The subsidiary of Google-parent Alphabet – Waymo, that was created to develop technologies for self driving vehicles and similar services, has now decided to increase its reach and customers of ride-sharing company Lyft would now be able to access some of the self-driving minivans from the company.
However those Lyft customers in a small region just outside of Phoenix, Arizona, would be able to access the vehicles. This place was chosen because it is the place where Waymo had been conducting test drives for its self-driving vehicles and where the company has also started Waymo One – its own autonomous ride-share service.
This limited collaboration between Lyft and Waymo shows how the latter firm is expanding out to partner with a greater number of companies with respect to technologies for autonomous vehicles and services that it is continuously developing. An agreement for a partnership with Nissan and Renault was truck earlier this month by Waymo with the aim of development of self-driving vehicles for the French and Japanese markets.
The relationship gives both companies “the opportunity to collect valuable feedback” through the partnership with Lyft, believes Waymo CEO John Krafcik.

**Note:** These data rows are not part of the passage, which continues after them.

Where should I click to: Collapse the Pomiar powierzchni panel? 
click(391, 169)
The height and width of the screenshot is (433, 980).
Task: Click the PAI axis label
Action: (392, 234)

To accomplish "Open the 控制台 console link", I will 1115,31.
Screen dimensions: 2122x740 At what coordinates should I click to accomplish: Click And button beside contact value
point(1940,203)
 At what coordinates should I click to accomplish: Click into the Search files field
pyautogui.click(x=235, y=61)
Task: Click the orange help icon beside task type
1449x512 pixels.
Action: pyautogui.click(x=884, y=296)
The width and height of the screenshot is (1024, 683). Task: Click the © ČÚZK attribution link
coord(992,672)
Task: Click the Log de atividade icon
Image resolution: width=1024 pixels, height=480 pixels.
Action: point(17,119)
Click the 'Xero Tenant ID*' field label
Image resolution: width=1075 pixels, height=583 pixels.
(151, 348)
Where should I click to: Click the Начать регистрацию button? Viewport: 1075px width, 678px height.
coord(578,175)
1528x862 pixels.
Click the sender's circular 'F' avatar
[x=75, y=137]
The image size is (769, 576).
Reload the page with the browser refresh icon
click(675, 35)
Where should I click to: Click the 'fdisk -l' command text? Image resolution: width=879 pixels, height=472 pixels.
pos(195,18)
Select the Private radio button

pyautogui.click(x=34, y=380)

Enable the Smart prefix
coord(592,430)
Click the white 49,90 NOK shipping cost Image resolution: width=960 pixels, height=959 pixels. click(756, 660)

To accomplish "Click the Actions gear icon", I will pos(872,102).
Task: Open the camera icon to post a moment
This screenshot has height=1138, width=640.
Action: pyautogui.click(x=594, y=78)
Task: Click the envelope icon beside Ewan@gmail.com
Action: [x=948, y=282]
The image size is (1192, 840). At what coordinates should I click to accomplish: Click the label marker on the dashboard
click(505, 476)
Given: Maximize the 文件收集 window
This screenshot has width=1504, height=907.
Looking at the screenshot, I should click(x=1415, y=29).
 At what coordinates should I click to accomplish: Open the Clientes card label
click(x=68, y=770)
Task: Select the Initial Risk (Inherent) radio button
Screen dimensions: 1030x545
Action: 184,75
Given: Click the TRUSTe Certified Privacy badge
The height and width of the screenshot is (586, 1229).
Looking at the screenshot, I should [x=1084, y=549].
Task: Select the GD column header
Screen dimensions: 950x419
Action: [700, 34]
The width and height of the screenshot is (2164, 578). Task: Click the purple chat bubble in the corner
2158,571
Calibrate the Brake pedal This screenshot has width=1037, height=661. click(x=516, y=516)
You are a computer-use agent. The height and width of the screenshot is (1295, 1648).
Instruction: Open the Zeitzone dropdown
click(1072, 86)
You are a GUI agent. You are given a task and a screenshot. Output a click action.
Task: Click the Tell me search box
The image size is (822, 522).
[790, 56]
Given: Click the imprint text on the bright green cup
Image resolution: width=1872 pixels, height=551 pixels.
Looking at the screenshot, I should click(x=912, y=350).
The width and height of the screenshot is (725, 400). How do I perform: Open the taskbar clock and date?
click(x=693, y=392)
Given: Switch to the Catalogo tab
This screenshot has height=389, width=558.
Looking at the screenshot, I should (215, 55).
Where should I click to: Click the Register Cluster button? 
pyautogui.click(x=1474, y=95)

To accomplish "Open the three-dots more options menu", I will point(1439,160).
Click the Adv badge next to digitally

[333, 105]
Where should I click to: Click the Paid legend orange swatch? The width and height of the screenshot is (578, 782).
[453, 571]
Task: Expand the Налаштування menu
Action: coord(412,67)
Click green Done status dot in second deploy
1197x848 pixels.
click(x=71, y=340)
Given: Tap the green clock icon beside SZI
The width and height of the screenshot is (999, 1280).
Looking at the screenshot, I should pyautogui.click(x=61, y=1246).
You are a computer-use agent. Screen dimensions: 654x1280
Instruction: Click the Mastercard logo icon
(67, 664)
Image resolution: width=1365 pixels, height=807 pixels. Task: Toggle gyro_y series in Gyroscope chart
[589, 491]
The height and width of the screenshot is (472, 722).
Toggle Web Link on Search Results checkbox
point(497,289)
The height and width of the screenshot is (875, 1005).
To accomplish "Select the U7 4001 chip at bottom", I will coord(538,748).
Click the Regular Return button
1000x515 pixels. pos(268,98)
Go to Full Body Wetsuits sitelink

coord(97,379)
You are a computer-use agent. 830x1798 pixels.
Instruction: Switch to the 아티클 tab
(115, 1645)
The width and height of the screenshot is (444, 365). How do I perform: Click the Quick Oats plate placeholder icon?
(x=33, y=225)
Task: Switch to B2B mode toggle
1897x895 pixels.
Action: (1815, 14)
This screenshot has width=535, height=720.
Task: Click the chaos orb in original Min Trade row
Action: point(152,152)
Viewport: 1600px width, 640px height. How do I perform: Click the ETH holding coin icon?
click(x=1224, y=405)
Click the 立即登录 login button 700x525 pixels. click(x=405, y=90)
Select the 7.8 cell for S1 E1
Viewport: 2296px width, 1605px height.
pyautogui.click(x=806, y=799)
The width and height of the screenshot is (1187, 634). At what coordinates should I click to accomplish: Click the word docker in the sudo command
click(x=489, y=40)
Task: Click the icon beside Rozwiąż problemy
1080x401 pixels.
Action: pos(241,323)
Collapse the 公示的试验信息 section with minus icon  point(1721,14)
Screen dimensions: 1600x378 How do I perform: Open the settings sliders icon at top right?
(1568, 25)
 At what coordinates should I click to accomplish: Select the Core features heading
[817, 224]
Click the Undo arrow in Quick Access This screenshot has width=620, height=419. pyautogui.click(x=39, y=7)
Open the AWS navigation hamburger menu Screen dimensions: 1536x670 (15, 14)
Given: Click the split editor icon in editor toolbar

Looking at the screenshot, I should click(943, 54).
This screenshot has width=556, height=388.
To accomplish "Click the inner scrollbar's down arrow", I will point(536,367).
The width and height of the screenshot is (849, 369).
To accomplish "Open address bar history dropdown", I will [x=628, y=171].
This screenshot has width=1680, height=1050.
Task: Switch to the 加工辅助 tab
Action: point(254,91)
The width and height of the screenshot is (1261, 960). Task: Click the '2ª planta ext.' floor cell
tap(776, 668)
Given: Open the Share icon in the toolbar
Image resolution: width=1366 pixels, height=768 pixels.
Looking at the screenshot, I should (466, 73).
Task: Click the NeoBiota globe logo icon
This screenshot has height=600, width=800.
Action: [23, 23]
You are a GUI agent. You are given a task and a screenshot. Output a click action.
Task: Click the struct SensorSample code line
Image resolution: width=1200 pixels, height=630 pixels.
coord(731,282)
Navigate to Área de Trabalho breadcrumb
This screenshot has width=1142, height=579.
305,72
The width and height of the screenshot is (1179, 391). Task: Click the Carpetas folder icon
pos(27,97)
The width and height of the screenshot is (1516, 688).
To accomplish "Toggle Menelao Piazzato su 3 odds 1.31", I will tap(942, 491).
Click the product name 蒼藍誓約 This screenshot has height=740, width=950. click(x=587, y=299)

Gaining a deeper understanding of the manner in which public interacts with a self-driving vehicle would be the desirable outcome for Waymo. For the test drives that Waymo has been conducting so far in the Phoenix area, the company has been recruiting people for getting on to its rides through a process of pre-screening and after being accepted into the Waymo early rider program.
There are a number of similar companies like Waymo that are planning to launch their won autonomous ride-share services. An autonomous ride-share service in a small area in or near San Francisco is expected to be launched later this year by Cruise – a subsidiary of General Motors.
Work on its own self-driving vehicles is being conducted by the leader of the US ride sharing market Uber. But before deciding when to roll out Uber vehicles that do not have anyone driving thme but an onboard computer, Uber would want to in “the good graces of public trust and regulatory trust”, Eric Meyhofer, the head of Uber’s Advanced Technologies Group, said in a television interview recently.
However, analysts and market experts are of the opinion that it is still years that there can be mass deployment of self-driving vehicles.
“Nobody knows the right answers technically, and certainly, nobody knows the right answer for building a business model,” Michelle Krebs, an analyst for Autotrader, said. “So I think there is going to be a lot of partnering up, changing partners, and figuring out strategies before this settles out, and I think that’s a way down the road.”
While initially just a few self driving vehicles would be made available through Lyft in the Phoenix area, Waymo eventually plans to introduce up to 10 autonomous minivans in the fleet of Lyft. The service will be limited to those Lyft customers planning to start and complete a ride within the geofenced area where Waymo vehicles have been operating.